• Work to be completed: Print out each record below, unaltered and complete, without its images.

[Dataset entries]
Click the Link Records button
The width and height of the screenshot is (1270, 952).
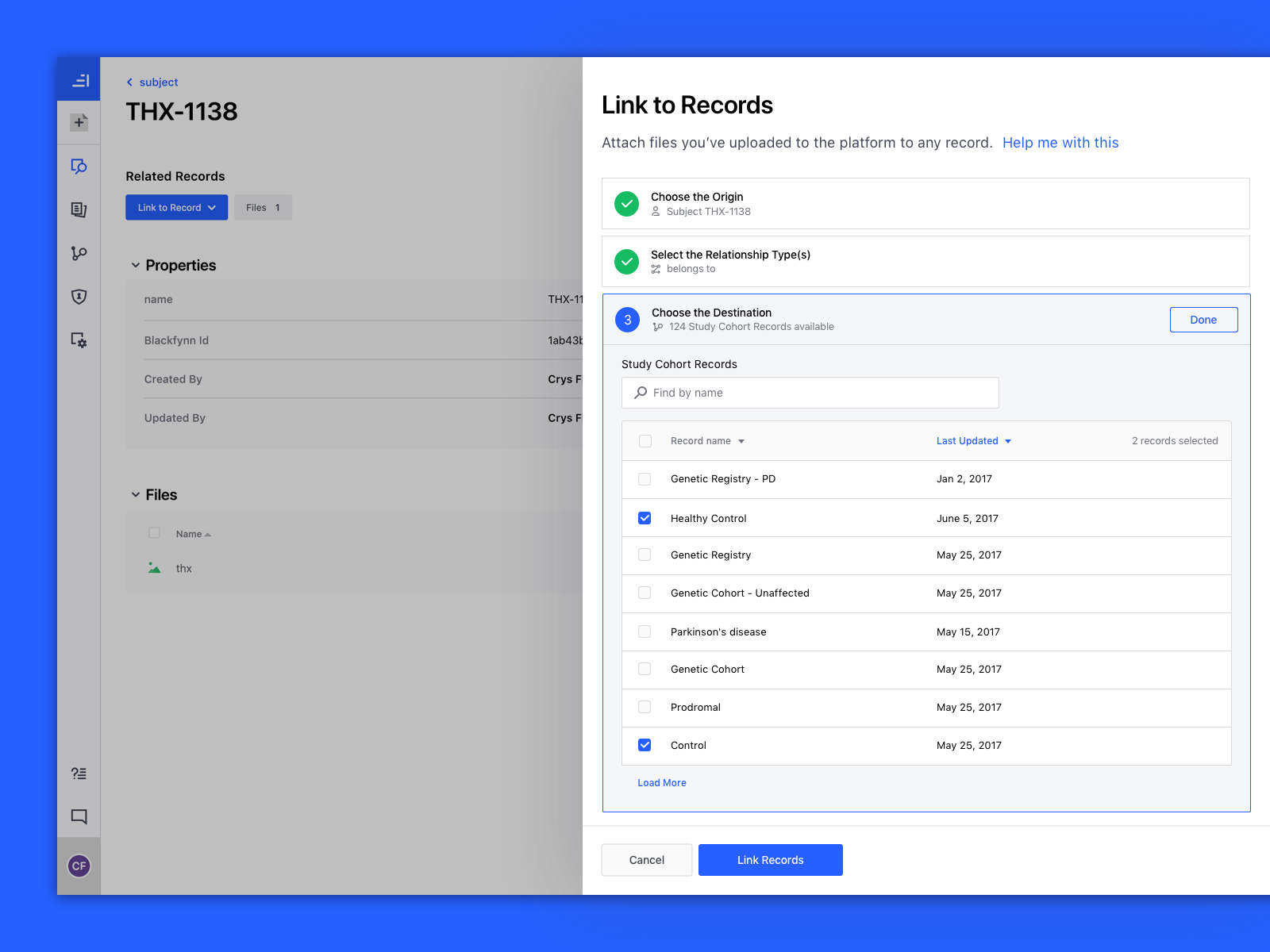(x=770, y=859)
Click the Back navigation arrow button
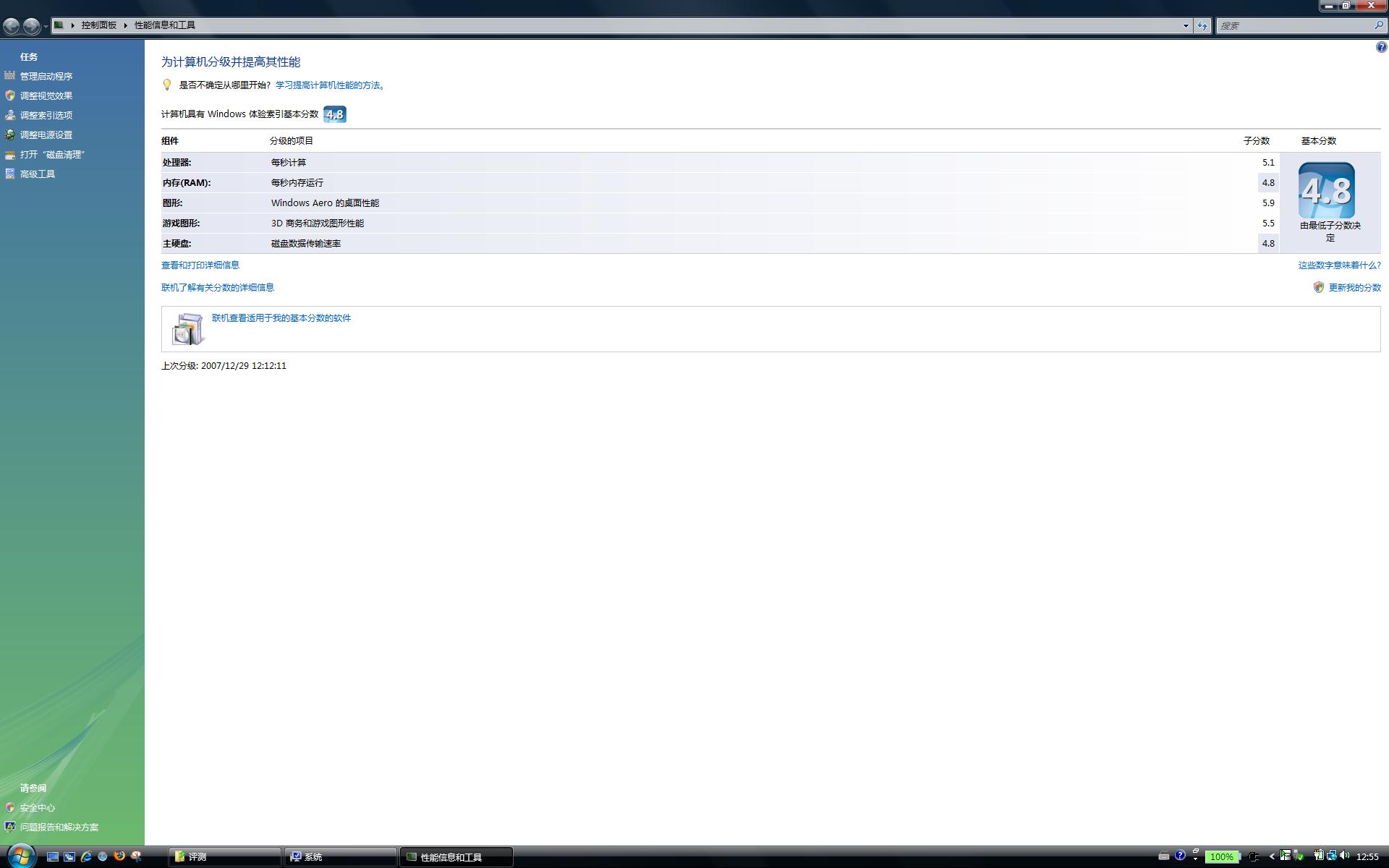This screenshot has height=868, width=1389. click(12, 26)
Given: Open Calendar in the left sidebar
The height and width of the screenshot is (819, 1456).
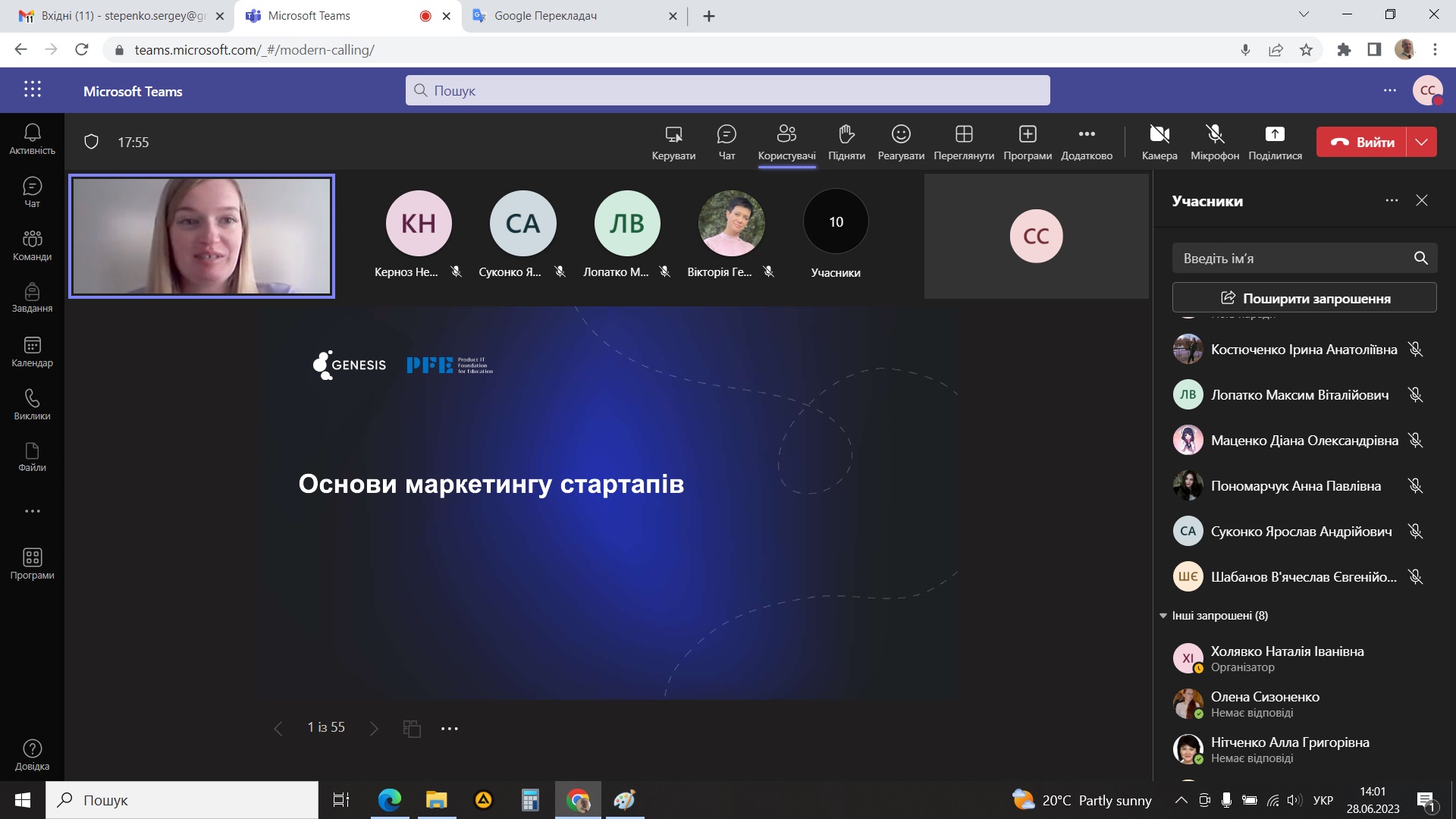Looking at the screenshot, I should click(32, 352).
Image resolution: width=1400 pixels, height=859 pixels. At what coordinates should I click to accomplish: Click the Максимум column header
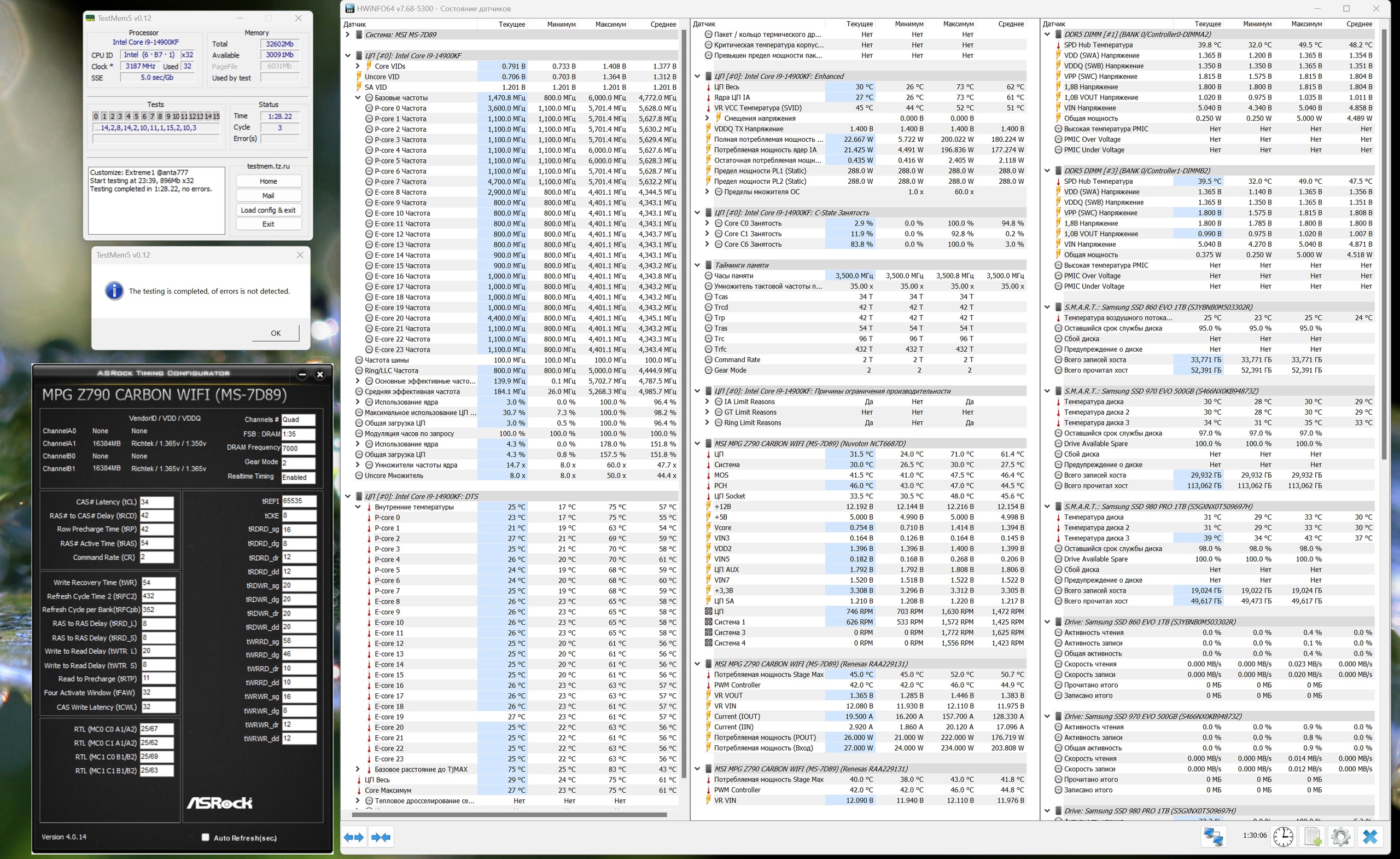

• Result of the task:
Click the Link Records button
The width and height of the screenshot is (1270, 952).
(x=770, y=859)
Click the Back navigation arrow button
This screenshot has height=868, width=1389. click(12, 26)
Given: Open Calendar in the left sidebar
The height and width of the screenshot is (819, 1456).
Looking at the screenshot, I should click(32, 352).
Image resolution: width=1400 pixels, height=859 pixels. At what coordinates should I click to accomplish: Click the Максимум column header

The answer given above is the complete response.